By mid-2007, when the global financial crisis erupted, many weaknesses in Thailand’s regulatory and supervisory framework had been reduced. Consolidation in the financial system brought the number of deposit-taking institutions down to 45 from 124 before the 1997/98 crisis, while the process of deleveraging in the private sector was more or less complete, with the debt-to-equity ratio declining from 1.2 in 1998 to 0.7. The domestic capital market also grew rapidly in response to the funding needs of Thailand’s government and firms, further strengthening the system’s resilience. Importantly, these improvements resulted in much stronger balance sheets for firms and banks.

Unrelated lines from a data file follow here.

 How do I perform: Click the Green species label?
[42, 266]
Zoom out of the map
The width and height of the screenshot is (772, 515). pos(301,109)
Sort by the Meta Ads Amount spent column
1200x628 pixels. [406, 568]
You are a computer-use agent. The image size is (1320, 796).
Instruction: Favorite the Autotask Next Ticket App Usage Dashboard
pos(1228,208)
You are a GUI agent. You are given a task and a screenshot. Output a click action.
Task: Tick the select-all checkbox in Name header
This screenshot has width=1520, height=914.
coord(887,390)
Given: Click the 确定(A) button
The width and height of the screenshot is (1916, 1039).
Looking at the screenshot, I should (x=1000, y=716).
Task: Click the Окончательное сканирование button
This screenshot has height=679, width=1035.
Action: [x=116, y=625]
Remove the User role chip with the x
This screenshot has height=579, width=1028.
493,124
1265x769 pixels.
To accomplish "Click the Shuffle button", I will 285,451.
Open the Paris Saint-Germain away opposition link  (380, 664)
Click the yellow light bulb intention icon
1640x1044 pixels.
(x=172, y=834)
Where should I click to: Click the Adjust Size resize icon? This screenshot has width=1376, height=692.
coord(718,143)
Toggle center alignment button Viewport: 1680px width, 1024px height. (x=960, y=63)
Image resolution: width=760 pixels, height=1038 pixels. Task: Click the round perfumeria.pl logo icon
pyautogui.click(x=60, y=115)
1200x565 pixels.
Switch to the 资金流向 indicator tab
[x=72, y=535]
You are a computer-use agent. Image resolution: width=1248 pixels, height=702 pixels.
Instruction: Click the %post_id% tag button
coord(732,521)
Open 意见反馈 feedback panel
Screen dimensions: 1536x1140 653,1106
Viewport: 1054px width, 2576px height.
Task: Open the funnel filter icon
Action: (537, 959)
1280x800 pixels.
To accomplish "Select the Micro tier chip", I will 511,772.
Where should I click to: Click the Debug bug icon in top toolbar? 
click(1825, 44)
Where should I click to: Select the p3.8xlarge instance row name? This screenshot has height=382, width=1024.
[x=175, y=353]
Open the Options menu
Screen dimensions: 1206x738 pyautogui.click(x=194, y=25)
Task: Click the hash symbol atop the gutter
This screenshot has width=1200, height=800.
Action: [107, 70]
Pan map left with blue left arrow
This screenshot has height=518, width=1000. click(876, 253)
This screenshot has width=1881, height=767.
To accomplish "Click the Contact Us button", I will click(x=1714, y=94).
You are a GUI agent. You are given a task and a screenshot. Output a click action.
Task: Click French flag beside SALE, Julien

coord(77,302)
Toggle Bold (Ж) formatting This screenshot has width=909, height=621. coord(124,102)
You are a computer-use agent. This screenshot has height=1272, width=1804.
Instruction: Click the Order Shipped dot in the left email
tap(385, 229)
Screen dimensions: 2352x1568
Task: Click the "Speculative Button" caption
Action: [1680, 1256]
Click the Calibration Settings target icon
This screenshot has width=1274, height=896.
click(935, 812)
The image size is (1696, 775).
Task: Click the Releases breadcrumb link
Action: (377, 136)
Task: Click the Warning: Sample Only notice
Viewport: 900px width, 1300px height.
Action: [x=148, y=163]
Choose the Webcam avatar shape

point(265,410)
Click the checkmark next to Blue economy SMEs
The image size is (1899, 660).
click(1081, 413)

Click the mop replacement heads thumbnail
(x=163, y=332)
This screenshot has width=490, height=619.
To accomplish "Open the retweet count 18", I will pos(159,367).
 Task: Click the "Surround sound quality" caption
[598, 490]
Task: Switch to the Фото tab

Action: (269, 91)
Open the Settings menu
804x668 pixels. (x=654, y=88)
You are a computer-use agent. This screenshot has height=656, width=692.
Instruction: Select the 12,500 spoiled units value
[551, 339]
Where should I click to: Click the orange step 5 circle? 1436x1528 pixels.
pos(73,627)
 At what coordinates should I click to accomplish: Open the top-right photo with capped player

The immediate impact of the global financial crisis on the Thai economy and the financial sector was limited, due to the funding structure of Thai banks and the low exposure of the Thai banking sector to subprime assets. This structure was based on domestic deposits that helped insulate Thai banks from the tight liquidity conditions abroad. The second-round effects from the decline in economic activity and deleveraging were slightly more pronounced, and a policy response was required at the macroeconomic- and finance-sector levels. The key challenge for Thailand has been to help small and medium enterprises adjust to the impact of the global slowdown while maintaining confidence and ensuring a normally functioning financial sector.

By 2010 the Thai economy was on a firm path to recovery, supported by fiscal stimulus, low interest rates and a fully functioning banking sector. Lessons from the global financial crisis point clearly to the importance of having a sound and resilient financial system to prevent the risk of crisis and help the economy adjust to shocks. Reflecting this, reforms to strengthen the financial sector continue under the broad agenda of the Financial Sector Master Plan Phase II. The plan focuses on improving the financial system’s efficiency through greater competition, reducing the financial system costs, expanding access to financial services, and strengthening banks’ risk-management capacities by developing better and more complex financial markets and infrastructure.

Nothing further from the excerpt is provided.